So you're saying that your dogs are alone for most of the day... and most of the night? This isn't the gotcha you think it is.
Wow I’m cruel and dense.
Yes I do think you are behaving in ways which are both of those things, I'm afraid. I'm sorry if this hurts your feelings, but I honestly believe that there is a greater principle at stake:
Having dogs isn't a right. Like most things in life, some people just aren't able to do so - because they live in rented flats for example, or they don't have the income to cover insurance or vet's bills, or because they work outside the home for more than three or four hours at a time. It's really unfair - but it's life.

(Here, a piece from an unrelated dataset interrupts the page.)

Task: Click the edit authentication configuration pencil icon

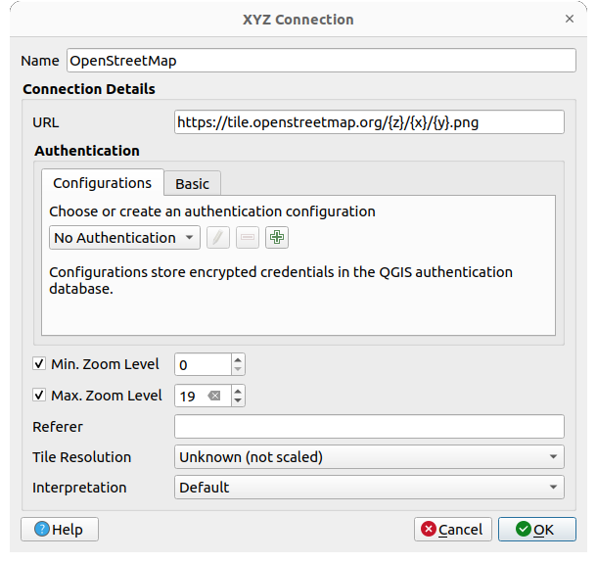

Some people feel so strongly that they want to live with dogs that they make really big sacrifices in order to do so - change careers so that they can work from home or take their dogs with them, for example. Or move to rural areas where property is cheaper. But lots of decent humans have to come to terms with the fact that they are not, however unfair or sad this might be, in a position to give a dog a home.

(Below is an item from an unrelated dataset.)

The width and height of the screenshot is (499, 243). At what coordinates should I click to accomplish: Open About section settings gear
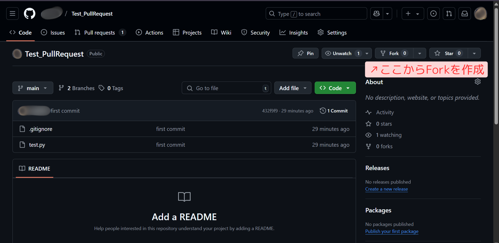(477, 82)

The most awful thing to do in this situation is to insist that your right to have a dog trumps the dog's right to have its needs met. To say, 'they'll be fine at home alone', when you can't possibly really know whether or not that is true.
If you did look into it - surely the very barest minimum when we are considering whether we're fit to take responsibility for an animal - you'd discover that we do actually already know, and have done for at least the last 20 years, that dogs need much more than a couple of hours of human companionship in the morning and evening to be happy. That they might seem happy for those brief moments you're with them, but that's partly because of the contrast with the rest of their lives - the bulk of their lives, when they are sad, understimulated, lonely and often scared and stressed.
To charge ahead without looking into this is the mark of someone who is putting their own needs far higher than those of the dog that they will get so much love and affection from. And therefore it's the mark of someone who shouldn't have a dog at all.
As someone said upthread - this is where it's exactly like having children. NOT because dogs are the same as babies - but because both require you to totally orient your life around them, and often to make big sacrifices . And because sometimes, if you're not lucky enough to be in a situation to do so, you can't have them. It's not to do with your rights - it's because you can't offer what the child/dog needs.